* Collected data entries *
----------

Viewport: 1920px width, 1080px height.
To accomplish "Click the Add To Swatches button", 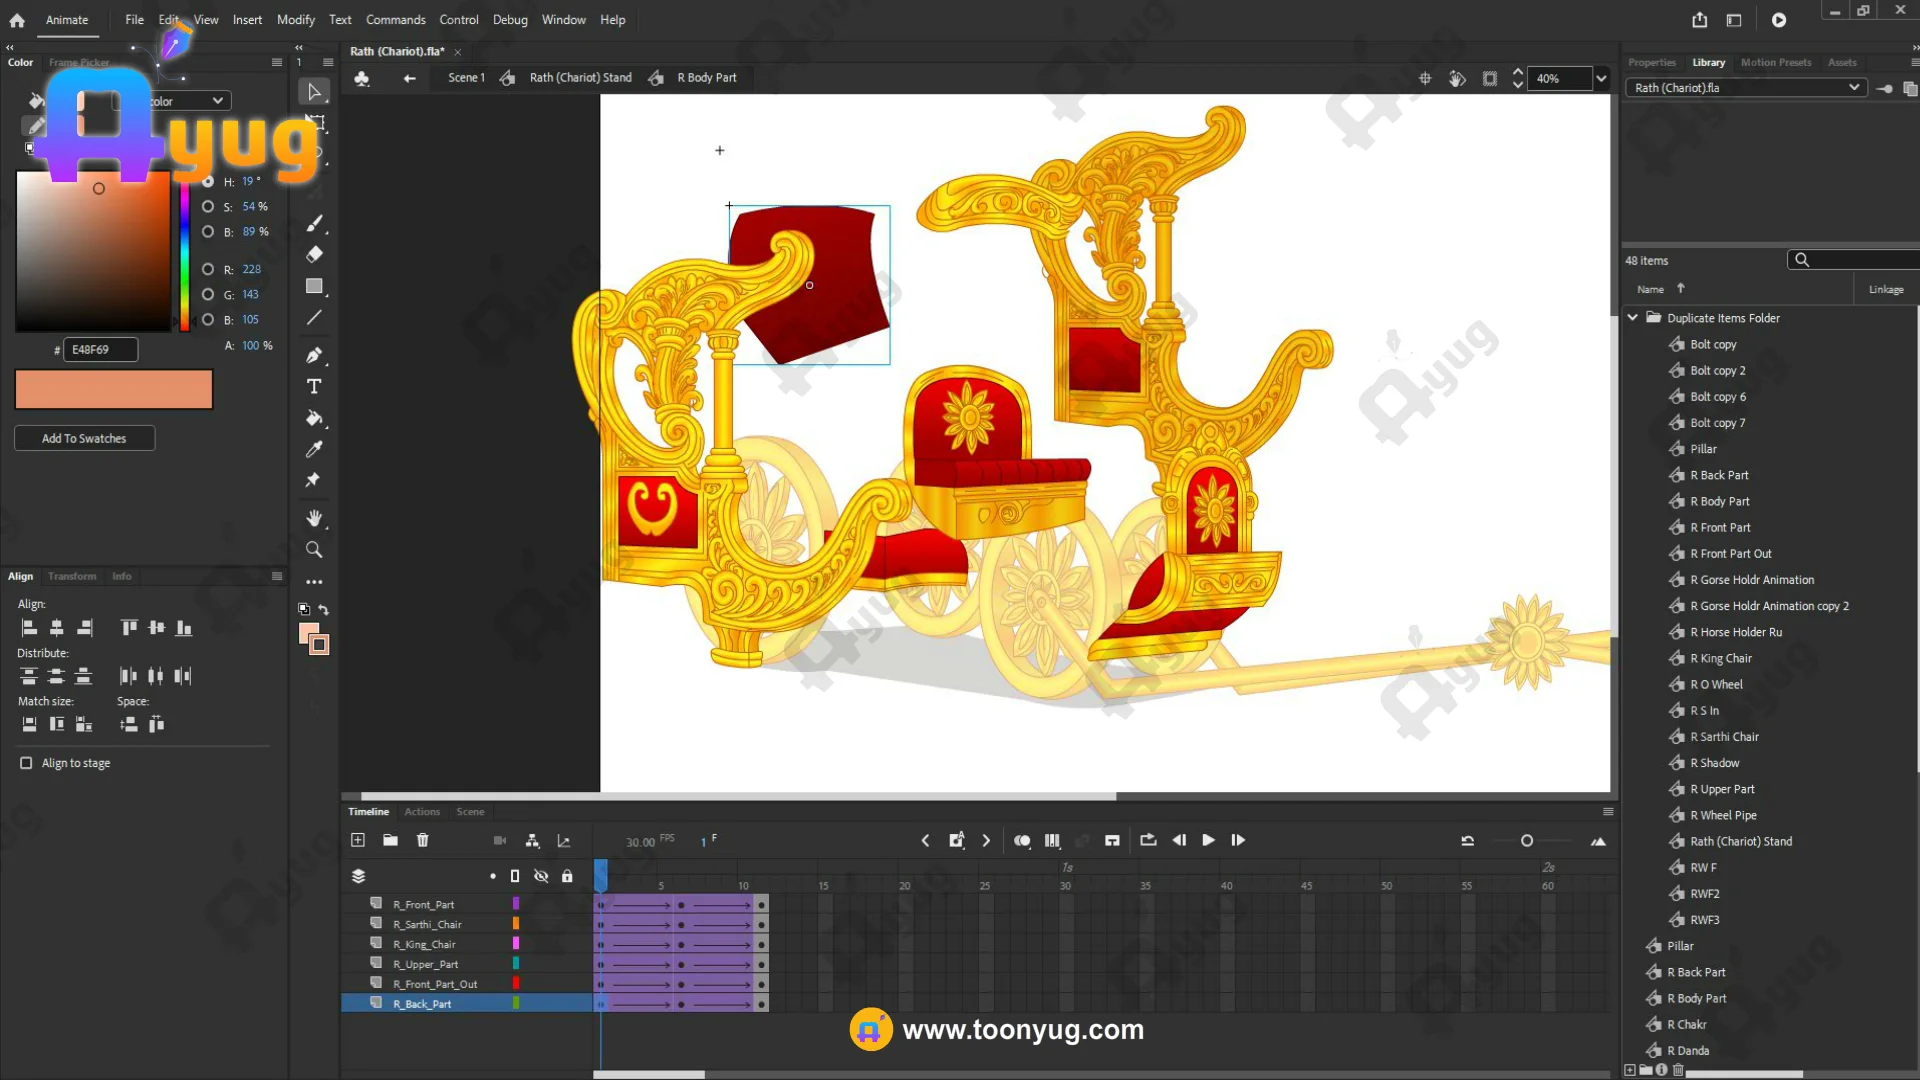I will 84,438.
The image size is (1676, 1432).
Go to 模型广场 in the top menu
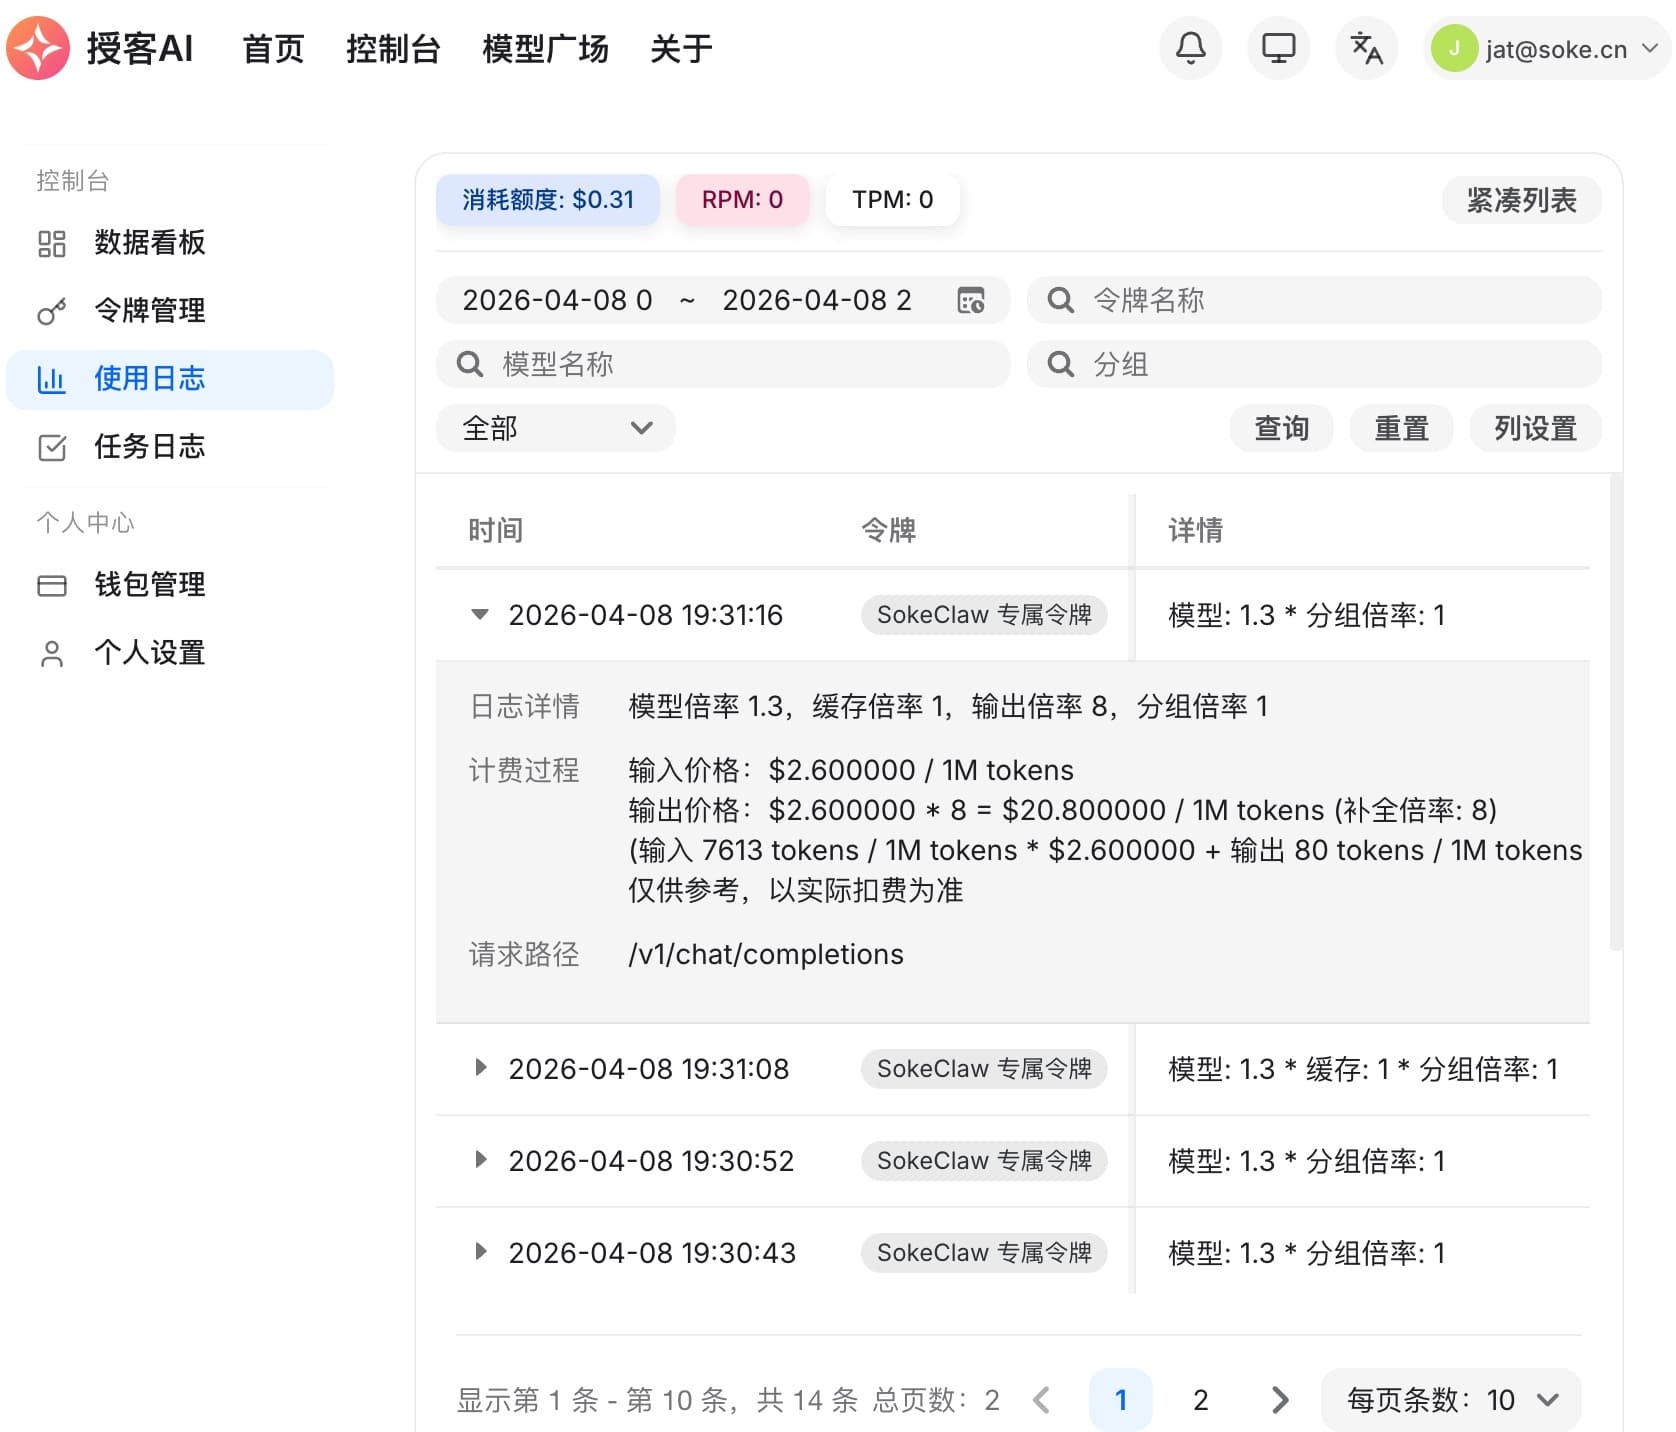point(545,48)

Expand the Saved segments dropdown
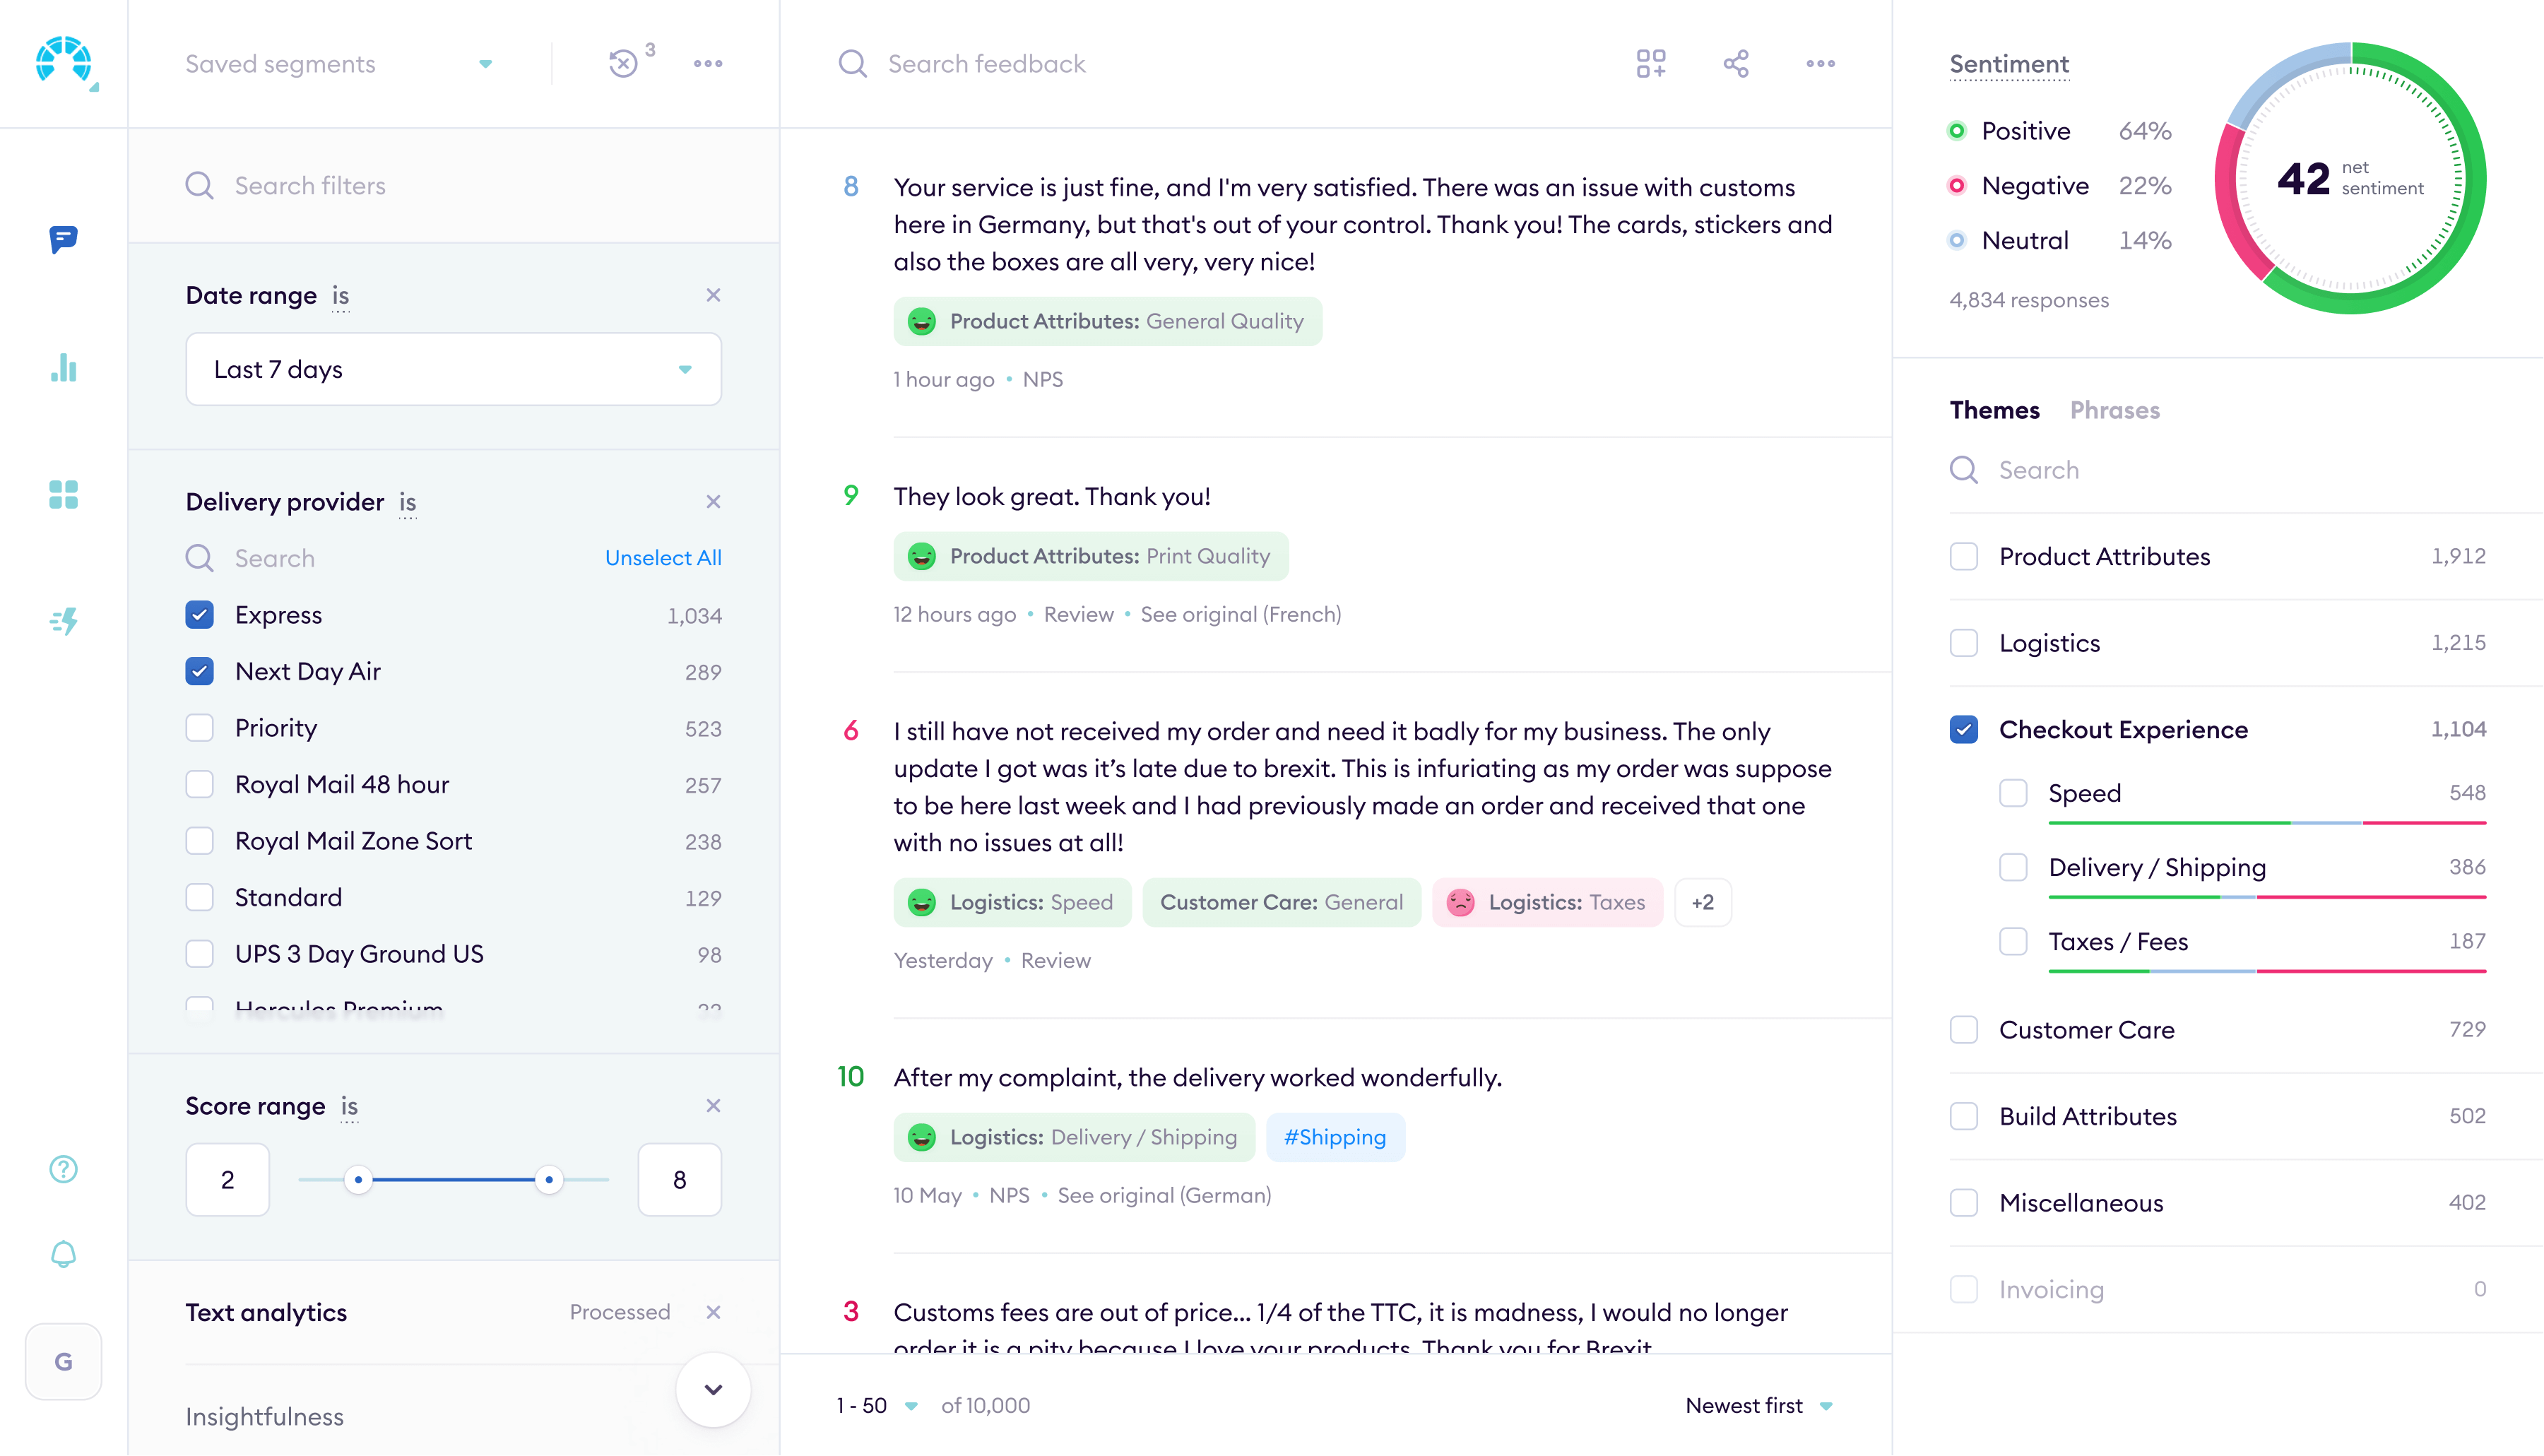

----------

* Exercise details *
Copy the final stretch of lines, starting at the one that holds "The image size is (1676, 1432)." and ending at the last line of the data, exactly; omit pictures.

* Answer to the exercise *
The image size is (1676, 1432).
Go to 模型广场 in the top menu
point(545,48)

Expand the Saved segments dropdown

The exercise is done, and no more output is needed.